Oliver Pavic

Oliver was an architect before embarking on the art of oil painting. As an architect, he studied forms and compositions and how they interact within an environment. He attempted to present his architectural projects using more artistic mediums such as photography, installations, and music. When that wasn't enough, Oliver sought expression through painting.

Painting was initially just a hobby for him, a way to complement his architectural creativity. He began to study people and how they interact with architecture, and how urban landscapes integrate with people. The two worlds, painting and architecture, were presented to him as non-homogeneous, yet he considered them very similar. Architectural materials, shadows, and perspectives began to merge with oil colors, canvases, and artistic plots.

Oliver began painting seriously in 2015, and since then, he has been learning the art of painting, exploring different techniques and subjects, but above all, he has learned to express himself through his art. He has learned to merge his styles and techniques to create an original work of art. Elements of classical portraiture have been merged with architectural lines to reveal a manipulated expressive portrait. A technical approach to painting has allowed him to blur the line between classical and contemporary, between fine art and abstract.

Oliver's unique style has been described as something between abstract and representational, inevitably appealing to the viewer. He realized that a painting is not only what it depicts on the canvas but what it reveals in the viewer's mind. He says: "Show them everything and you reduce them to passive consumers, but allowing them to discover for themselves is to make them active participants."

Oliver's original painting technique is a blend of controlled architectural lines working with (and sometimes against) the organic "brushstroke," except that in his case, the brushes have been exchanged for palette knives, spatulas, and toothed scrapers.

This technique involves staging and layering the right amount of oil paint and tones of different colors, which are then manipulated "alla prima" into a portrait. This approach is a matter of timing and envisioning the result, but the final outcome remains unknown until he has completed the last stage of the painting; the revelation, using the toothed scrapers.

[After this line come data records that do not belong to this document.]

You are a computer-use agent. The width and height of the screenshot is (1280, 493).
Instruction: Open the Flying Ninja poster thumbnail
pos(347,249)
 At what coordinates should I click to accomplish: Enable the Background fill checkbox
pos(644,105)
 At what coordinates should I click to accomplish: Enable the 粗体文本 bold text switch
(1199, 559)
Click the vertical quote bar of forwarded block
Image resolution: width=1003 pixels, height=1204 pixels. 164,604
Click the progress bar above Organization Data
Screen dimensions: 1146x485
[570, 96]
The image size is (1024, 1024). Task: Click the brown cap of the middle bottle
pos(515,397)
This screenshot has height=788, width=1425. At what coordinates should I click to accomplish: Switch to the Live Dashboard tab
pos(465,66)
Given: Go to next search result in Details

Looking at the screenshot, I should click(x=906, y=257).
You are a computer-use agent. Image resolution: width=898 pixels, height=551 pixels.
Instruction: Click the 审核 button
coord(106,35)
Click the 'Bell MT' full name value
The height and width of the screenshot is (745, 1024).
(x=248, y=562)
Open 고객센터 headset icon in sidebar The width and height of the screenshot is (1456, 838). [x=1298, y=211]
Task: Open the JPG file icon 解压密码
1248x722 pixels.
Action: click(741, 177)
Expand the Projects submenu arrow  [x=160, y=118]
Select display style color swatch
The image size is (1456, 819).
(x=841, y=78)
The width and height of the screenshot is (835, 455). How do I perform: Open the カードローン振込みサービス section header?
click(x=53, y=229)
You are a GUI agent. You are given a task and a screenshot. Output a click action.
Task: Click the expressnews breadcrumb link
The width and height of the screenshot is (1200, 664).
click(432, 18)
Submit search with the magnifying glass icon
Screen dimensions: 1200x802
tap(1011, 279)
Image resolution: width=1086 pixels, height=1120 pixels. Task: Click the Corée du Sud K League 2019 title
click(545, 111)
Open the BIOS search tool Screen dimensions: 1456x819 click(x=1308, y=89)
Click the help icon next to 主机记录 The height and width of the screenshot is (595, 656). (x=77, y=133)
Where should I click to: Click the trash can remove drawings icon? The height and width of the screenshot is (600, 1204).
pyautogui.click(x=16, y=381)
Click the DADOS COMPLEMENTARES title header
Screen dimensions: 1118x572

The introduction of hands into the composition adds another dimension to his portraits. It becomes a kind of 3D object expressing the emotions of the person in the portrait. The hands become a focal point of the painting and are the most exposed part of the canvas.

The portrait experience, with its fine vertical and horizontal lines, is influenced by the angle and distance of the viewer's point and the direction and quality of the light. This becomes a dynamic rather than a static work of art.

By partially revealing the canvas and sketch lines of the painting, Oliver can then expose these subjects in an intimate, laced version of themselves or preserve their privacy behind a kind of veil. By using charcoal to counterbalance the oils, he has managed to find a unique painting approach perfectly suited to who Oliver wants to be as an artist.